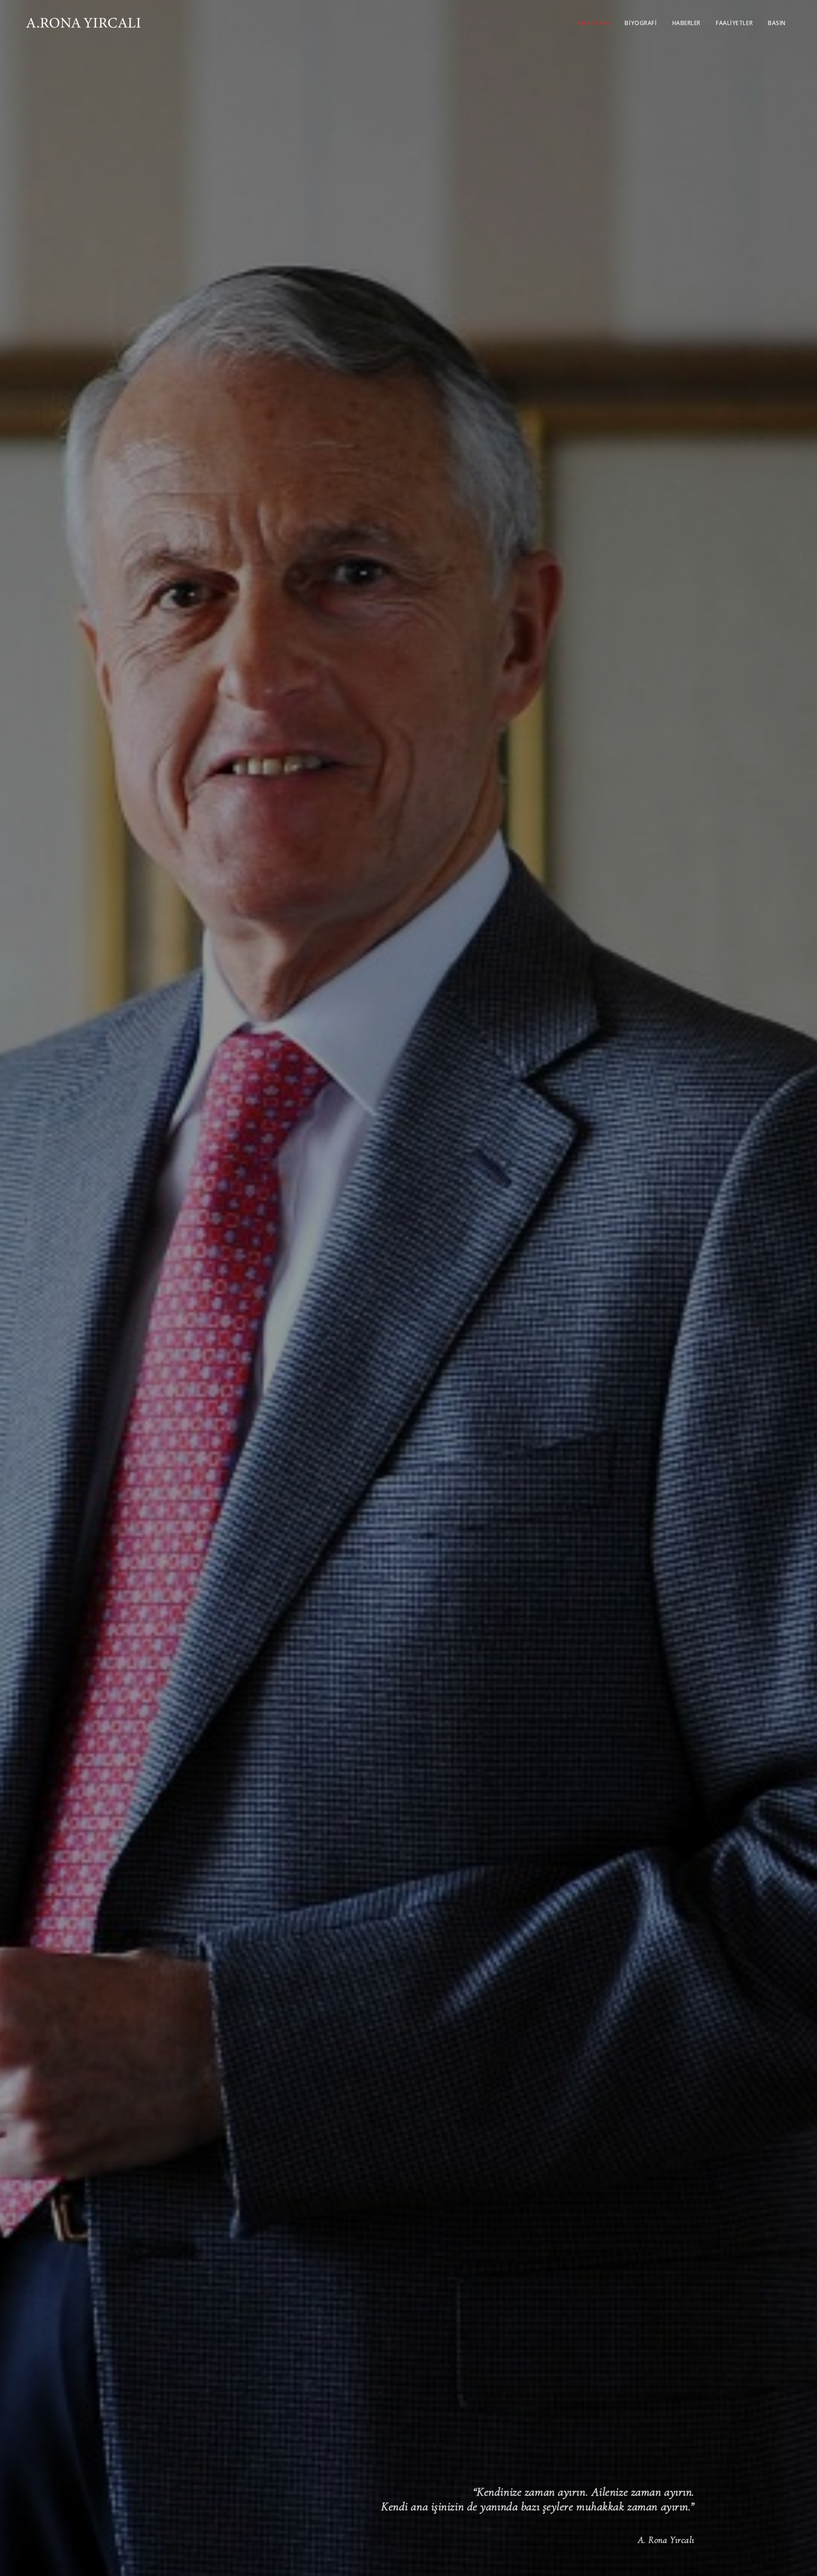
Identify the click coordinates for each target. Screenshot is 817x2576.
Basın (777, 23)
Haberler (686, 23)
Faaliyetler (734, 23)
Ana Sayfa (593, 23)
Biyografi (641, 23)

···

EXERCISE GOAL: Please restate the whole listing exactly, without any of its pictures.

RESULT OF THIS EXERCISE:
Identify the click coordinates for each target. Screenshot is 817x2576.
Basın (777, 23)
Haberler (686, 23)
Faaliyetler (734, 23)
Ana Sayfa (593, 23)
Biyografi (641, 23)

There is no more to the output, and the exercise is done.